Con un linguaggio semplice e diretto, limpido come il pensiero dei bambini e duro come la terra spaccata dalla siccità, Cagnati racconta la storia di queste donne nella sua banale tragicità, dipingendo nella mente del lettore immagini vivide che rimangono impresse come solchi profondi. 

Tre parole che rimangono

Tenerezza: per la piccola Marie, che correva “con tutta la forza delle mie gambette, col cuore che faceva il matto, per riacchiapparla. A volte si fermava per un istante. Io rallentavo per riposarmi un po’, raggiante verso di lei che mi aspettava. Si rimetteva sempre in cammino prima che riuscissi a raggiungerla. Ricominciavo a correre fissando la sua schiena”. 

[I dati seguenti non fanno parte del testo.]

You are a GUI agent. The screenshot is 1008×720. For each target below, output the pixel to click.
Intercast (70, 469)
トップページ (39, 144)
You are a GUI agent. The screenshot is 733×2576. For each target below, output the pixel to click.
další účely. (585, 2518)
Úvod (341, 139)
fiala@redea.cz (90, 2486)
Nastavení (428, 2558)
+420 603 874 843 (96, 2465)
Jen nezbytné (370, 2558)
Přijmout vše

Tenacia: la determinazione di Eugenie, che nonostante essere stata allontanata dalla famiglia e dalla società continua giorno dopo giorno, silenziosamente, a lavorare per garantire alla figlia una vita migliore e provare a riscattarsi, dovendosi alla fine arrendere a un destino da cui sembra impossibile affrancarsi. 

Silenzio: i dialoghi tra Génie e la figlia sono pochi e brevissimi, più spesso solo immaginati da Marie che vorrebbe urlare il suo amore alla madre ma lo tiene per sé, consapevole che il suo grido non sarebbe accolto: “Mi piombava addosso la tristezza. Avevo voglia di andarle vicino e dirle che le volevo bene. Ma lei avrebbe detto <<Và via di qua>>. Mi accontentavo di guardarla”.

Non ci resta che...

Lasciarci trasportare dal ritmo delle stagioni in questa storia che non lascia scampo a nessuno.